In 1873 a number of his friends presented Rogers with a house in London, which he called Grampian Lodge. He returned to Scotland some years before his death, which took place at his house in Edinburgh on 18 September 1890, at the age of 65. He is buried in Grange Cemetery in south Edinburgh. The grave lies in the north-east section not far from the main entrance.

==Awards and honours==
In 1854 Columbia College, New York, awarded Rogers the degree of LLD and in 1881 the University of St Andrews awarded him a DD. He was a member, fellow, or correspondent of numerous learned societies, British, foreign, and colonial, and an associate of the Imperial Archæological Society of Russia.

==Works==
Rogers' major original writings, classified below as listed in the Dictionary of National Biography, fall under a number of headings: Scottish history, literature, and genealogy. He defended himself against detractors in a pamphlet, Parting Words to the Members, 1881, and reviewed his past life in The Serpent's Track: a Narrative of twenty-two years' Persecution (1880). He edited eight volumes of the Historical Society's Transactions, in which he published much himself.

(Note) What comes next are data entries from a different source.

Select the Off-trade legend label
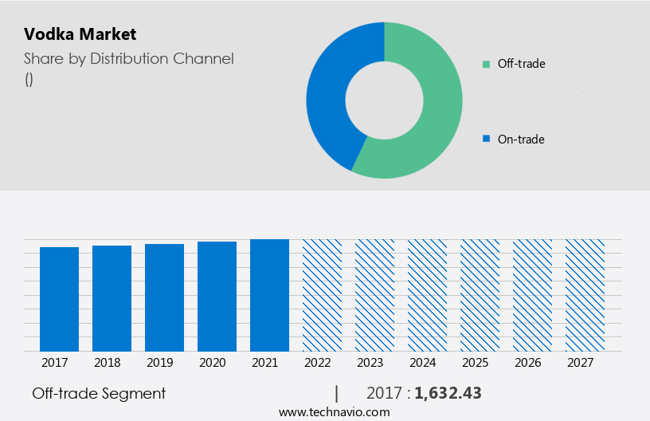650x421 pixels. [x=521, y=64]
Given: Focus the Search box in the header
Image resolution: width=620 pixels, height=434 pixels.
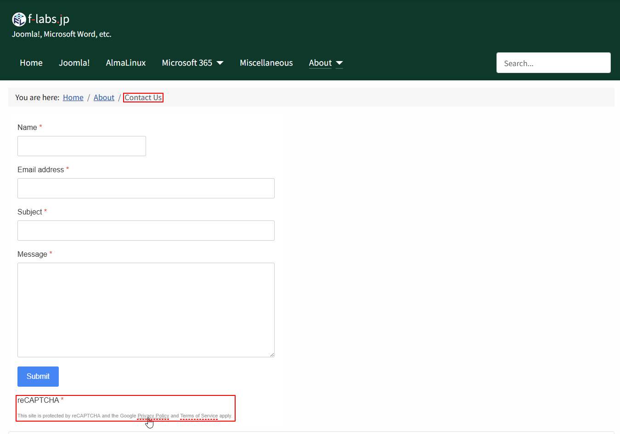Looking at the screenshot, I should 553,63.
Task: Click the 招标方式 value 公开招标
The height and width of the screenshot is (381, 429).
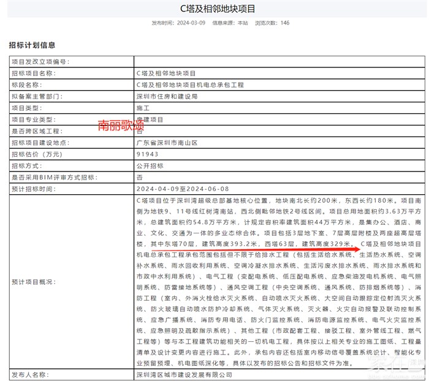Action: [x=150, y=166]

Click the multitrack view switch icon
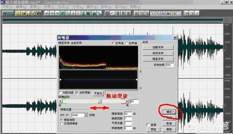pos(8,14)
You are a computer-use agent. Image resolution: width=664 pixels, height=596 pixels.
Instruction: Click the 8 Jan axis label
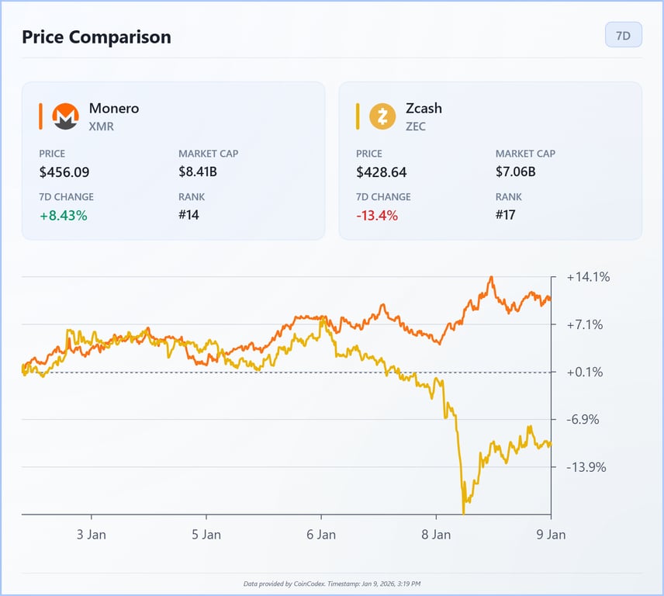click(437, 535)
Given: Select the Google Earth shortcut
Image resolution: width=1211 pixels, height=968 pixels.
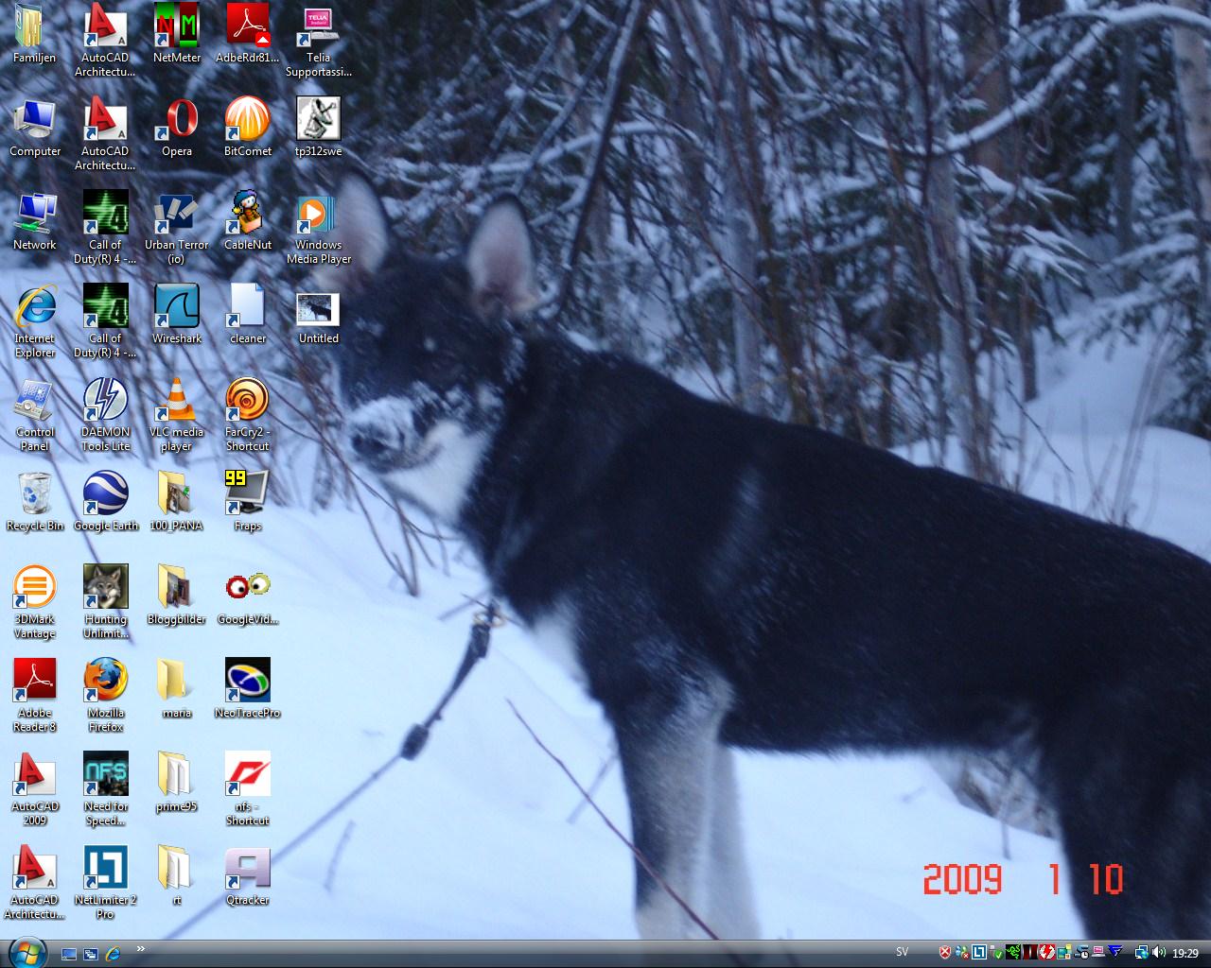Looking at the screenshot, I should tap(105, 494).
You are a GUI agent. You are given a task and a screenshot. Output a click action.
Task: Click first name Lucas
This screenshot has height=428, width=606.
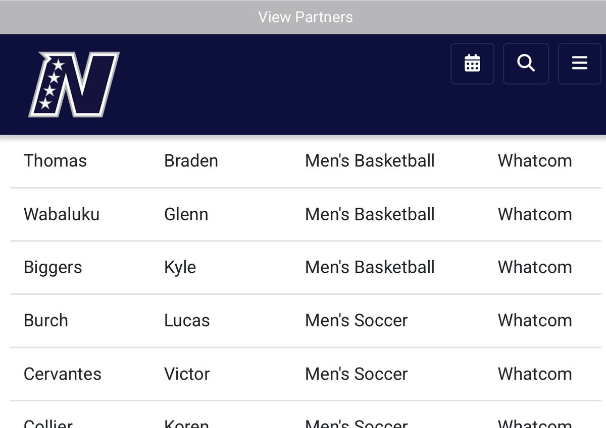187,321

===Historical and biographical===
- Notes in the History of Sir Jerome Alexander, 1872.
- Three Scots Reformers, 1874.
- Life of George Wishart, 1875.
- Memorials of the Scottish House of Gourlay, 1888.
- Memorials of the Earls of Stirling and House of Alexander, 2 vols. 1877.
- The Book of Wallace, 2 vols. 1889.
- The Book of Burns, 3 vols. 1889–91.

===Topographical===
- History of St. Andrews, 1849.
- A Week at the Bridge of Allan, 1851; 10th edit. 1865.
- The Beauties of Upper Strathearn, 1854.
- Ettrick Forest and the Ettrick Shepherd, 1860.

===Genealogical===
- Genealogical Chart of the Family of Bain, 1871.
- The House of Roger, 1872.
- Memorials of the Strachans of Thornton and Family of Wise of Hillbank, 1873.
- Robert Burns and the Scottish House of Burnes, 1877.
- Sir Walter Scott and Memorials of the Haliburtons, 1877.
- The Scottish House of Christie, 1878.
- The Family of Colt and Coutts, 1879.
- The Family of John Knox, 1879.
- The Scottish Family of Glen, 1888.

===Ecclesiastical===
- Historical Notices of St. Anthony's Monastery, Leith, 1849.
- History of the Chapel Royal of Scotland, 1882.

===Social===
- Familiar Illustrations of Scottish Life, 1861; 2nd edit. 1862.
- Traits and Stories of the Scottish People, 1867.
- Scotland, Social and Domestic, 1869.
- A Century of Scottish Life, 1871.
- Monuments and Monumental Inscriptions in Scotland, 2 vols. 1871–2.
- Social Life in Scotland, 3 vols. 1884–6.

===Religious===
- Christian Heroes in the Army and Navy, 1867.
- Our Eternal Destiny, 1868.

===Poetical===
- The Modern Scottish Minstrel, 6 vols. 1855–7.
- The Sacred Minstrel, 1859.
- The Golden Sheaf, 1867.
- Lyra Britannica, 1867.
- Life and Songs of the Baroness Nairne, 1869.

===Autobiographical and general===
- Issues of Religious Rivalry, 1866.
- Leaves from my Autobiography, 1876.
- The Serpent's Track, 1880.
- Parting Words to the Members of the Royal Historical Society, 1881.
- Threads of Thought, 1888.
- The Oak, 1868.

===Editions===
Rogers also edited:

- Aytoun's Poems, 1844.
- Campbell's Poems, 1870.
- Sir John Scot's Staggering State of Scottish Statesmen, 1872.
- Poetical Remains of King James, 1873.
- Hay's Estimate of the Scottish Nobility.
- Glen's Poems, 1874.
- Diocesan Registers of Glasgow, 2 vols. 1875 (with Joseph Bain).
- Boswelliana, 1874.
- Register of the Church of Crail, 1877.
- Events in the North of Scotland, 1635 to 1645, 1877.
- Chartulary of the Cistercian Priory of Coldstream, 1879.
- Rental-book of the Cistercian Abbey of Cupar-Angus, 1880.
- The Earl of Stirling's Register of Royal Letters, 2 vols. 1884–5.

==Family==
On 14 December 1854, Rogers married Isabella Bain (d. 1880), the eldest daughter of John Bain of St Andrews.